A Advocacia-Geral da União (AGU) protocolou ontem à tarde na Polícia Federal (PF) um pedido de abertura de inquérito policial para identificar os responsáveis pela quarta ameaça de invasão à Fazenda Córrego da Ponte – de propriedade dos filhos do presidente Fernando Henrique Cardoso, em Buritis (MG) – e pediram a prisão deles. Na ação, a AGU propõe que líderes do movimento sejam enquadrados por formação de quadrilha com vistas à tomada de posse de um bem (Artigo 161, inciso 2, do Código Penal).
O endurecimento do Palácio do Planalto e a reação judicial contra o Movimento dos Trabalhadores Rurais Sem Terra (MST) foram decididas na semana passada e formalizada ontem pela manhã, durante reunião entre o ministro da Justiça, José Gregori, e o titular da AGU, Gilmar Mendes. ‘‘O presidente não abre mão e tem o dever de manter a ordem’’, justificou um colaborador próximo a Fernando Henrique. ‘‘Isso vale para o País todo.’’
Segundo a fonte, o presidente está firme na determinação de não serem retomadas a negociações com o MST, enquanto não forem suspensas as invasões a prédios públicos e a militância do movimento se mantiver nas proximidades da fazenda. ‘‘O presidente não negocia sob pressão’’, endossou o colaborador.
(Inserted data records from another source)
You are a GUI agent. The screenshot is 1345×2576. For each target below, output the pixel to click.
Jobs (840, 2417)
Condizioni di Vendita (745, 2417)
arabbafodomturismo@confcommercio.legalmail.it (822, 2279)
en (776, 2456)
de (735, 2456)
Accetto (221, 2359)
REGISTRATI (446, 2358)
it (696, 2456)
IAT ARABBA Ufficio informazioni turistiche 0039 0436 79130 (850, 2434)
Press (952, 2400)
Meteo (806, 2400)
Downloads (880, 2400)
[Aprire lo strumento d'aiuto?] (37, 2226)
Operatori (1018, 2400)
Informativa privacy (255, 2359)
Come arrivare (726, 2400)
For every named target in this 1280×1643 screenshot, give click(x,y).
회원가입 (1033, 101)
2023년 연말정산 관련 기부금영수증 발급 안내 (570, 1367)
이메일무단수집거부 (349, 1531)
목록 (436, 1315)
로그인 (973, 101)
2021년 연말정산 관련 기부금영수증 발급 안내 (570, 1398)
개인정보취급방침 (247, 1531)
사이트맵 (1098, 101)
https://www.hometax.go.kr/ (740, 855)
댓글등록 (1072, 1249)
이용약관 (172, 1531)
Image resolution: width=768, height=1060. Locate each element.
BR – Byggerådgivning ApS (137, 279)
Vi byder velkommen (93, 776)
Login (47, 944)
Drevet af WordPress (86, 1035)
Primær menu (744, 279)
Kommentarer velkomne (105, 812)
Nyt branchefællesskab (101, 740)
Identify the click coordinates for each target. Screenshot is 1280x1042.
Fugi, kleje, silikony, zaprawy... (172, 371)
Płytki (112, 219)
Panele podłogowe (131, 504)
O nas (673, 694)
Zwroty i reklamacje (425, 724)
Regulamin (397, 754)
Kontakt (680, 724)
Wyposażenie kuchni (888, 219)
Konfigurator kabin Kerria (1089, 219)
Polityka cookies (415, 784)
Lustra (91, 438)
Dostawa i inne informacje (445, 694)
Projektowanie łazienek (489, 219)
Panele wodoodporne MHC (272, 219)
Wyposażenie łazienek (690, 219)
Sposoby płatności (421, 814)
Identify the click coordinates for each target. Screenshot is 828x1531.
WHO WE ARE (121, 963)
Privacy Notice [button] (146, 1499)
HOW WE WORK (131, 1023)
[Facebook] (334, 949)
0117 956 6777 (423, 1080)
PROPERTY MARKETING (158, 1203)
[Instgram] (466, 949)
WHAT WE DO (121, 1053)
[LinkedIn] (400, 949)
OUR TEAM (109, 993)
Com a medida tomada ontem, o Palácio do Planalto espera pôr um limite às ações do MST e evitar que haja uma quinta ameaça de invasão à Córrego da Ponte. Usada como massa de manobra pelos manifestantes, a propriedade é foco de sucessivos embates entre Fernando Henrique e o governador de Minas Gerais, Itamar Franco (sem partido), desafeto político dele. Um grupo de sem-terra voltou ontem à frente da fazenda.
A AGU será acionada pelo governo em todas as ações que envolverem questões judiciais, justificou um assessor do Planalto, para rechaçar qualquer especulação contra o ministro da Justiça, que comanda a PF e poderia ter determinado a investigação. ‘‘O crime tem por objetivo atingir a figura do presidente e é de interesse da União’’, explicou. A PF fará investigações preliminares e o caso será encaminhado à Justiça Federal.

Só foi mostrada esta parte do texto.